The Trustees currently licence four pilots who operate as the Gloucester Pilots Partnership. The Trustees have an arrangement with the Partnership relating to the provision of pilotage services in the Upper Severn Estuary. One of the pilots acts as Duty Pilot on a rota basis and is deemed, during his period of duty, to be an officer of the Trustees. The pilots board and land at Barry using the Pilot Cutter of the Bristol Port Company and also have the use of the
Pilots Lodge at Barry run by ABP. The act of pilotage to and from Sharpness is long and tortuous and takes an average of 3 to 3½ hours depending on the speed of the vessel being piloted. During 2002, piloted vessel movements exceeded 1,000,000 dwt.

The Trustees have provided over the years, both on-shore and off-shore, lights and beacons. Lit at various times by oil, gas or battery power, these aids to navigation have been improved and make use of mains electricity with fluorescent lighting at all on-shore locations, with solar power and modern l.e.d. lanterns in use offshore. A deep water single point mooring for emergency use by vessels up to 10,000dwt is provided at Northwick Roadstead. The two bridges are comprehensively equipped with lights, fog signals and racon.

Low water inspections are carried out by the pilots on behalf of the Trustees at regular intervals. A comprehensive hydrographic survey covering most of the Harbour was undertaken jointly by the Trustees and the Environment Agency during the summer of 2000.

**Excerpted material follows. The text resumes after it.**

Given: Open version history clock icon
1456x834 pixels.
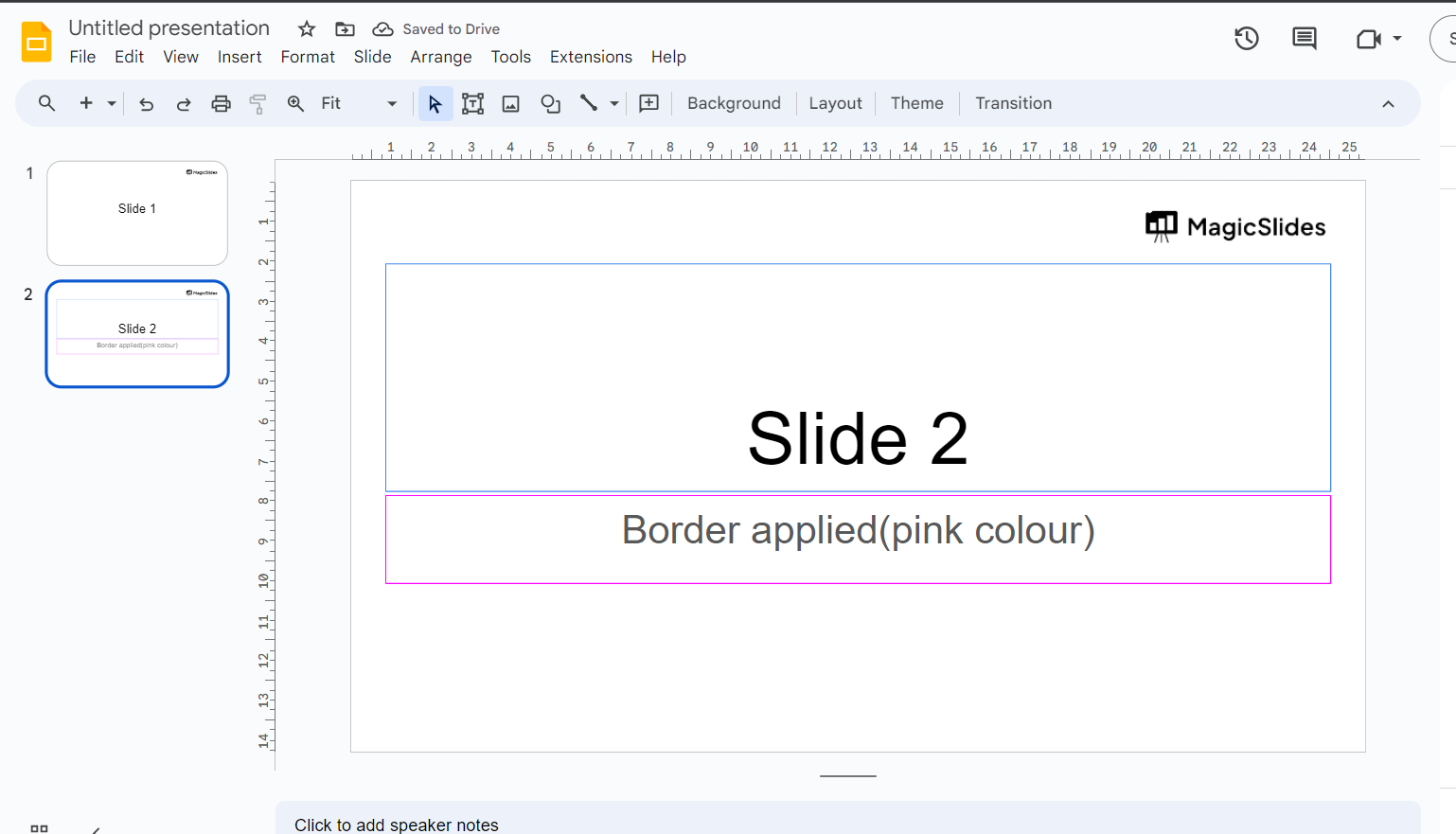Looking at the screenshot, I should pos(1246,39).
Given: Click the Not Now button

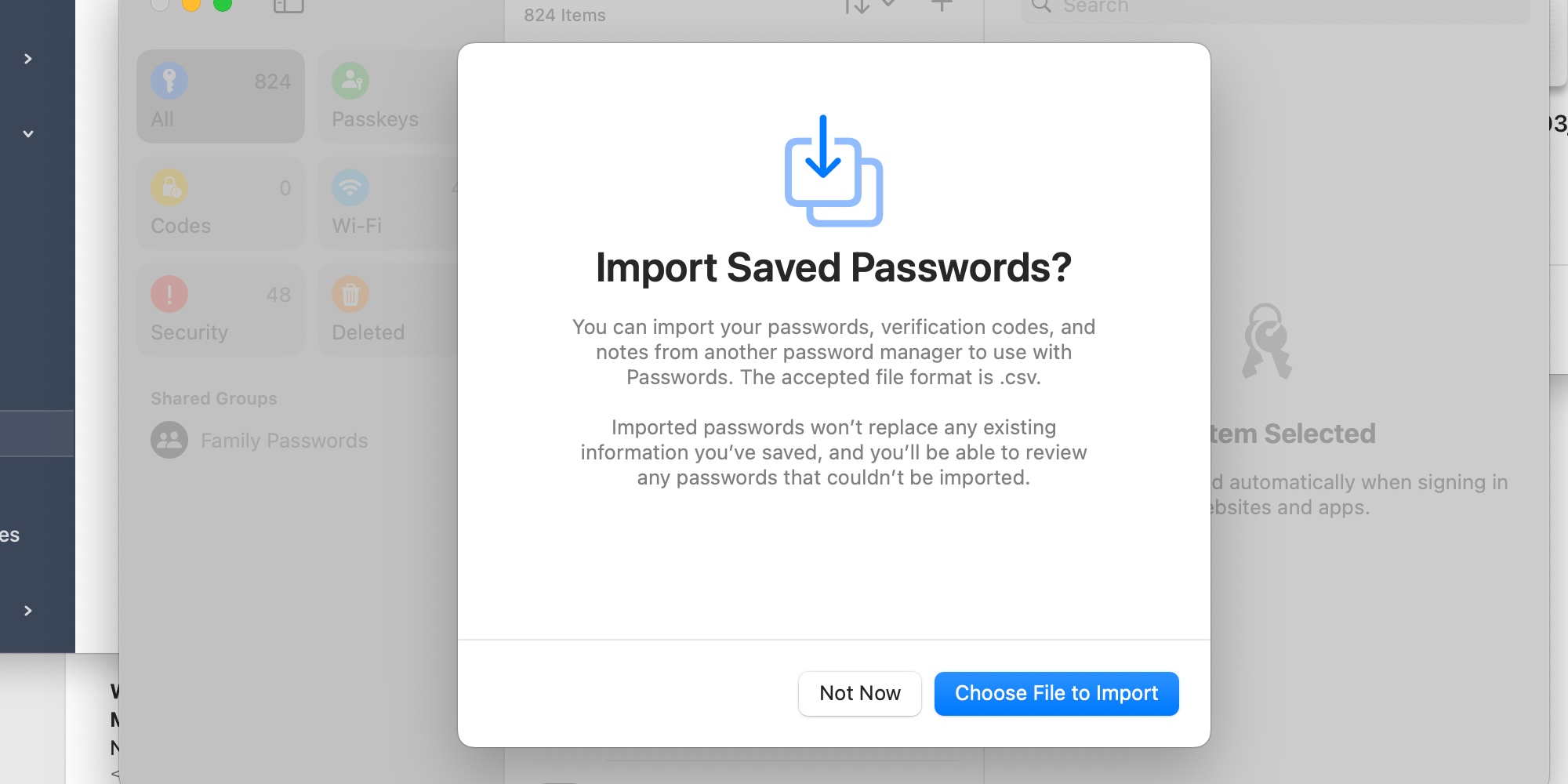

The Trustees aim to run an efficient, effective and economic operation for the benefit of all stakeholders. The Trustees aim to break-even taking oneyear with another and any profits are reinvested for the benefit of the Harbour. The Trustees also aim to modernise the navigational aids whenever the opportunity arises, especially where this reduces the costs of on-going maintenance and improves performance and reliability and/or has environmental benefits.

The Trustees have, as their overriding consideration, the safety of navigation within the Gloucester Harbour and have implemented the Port Marine Safety Code.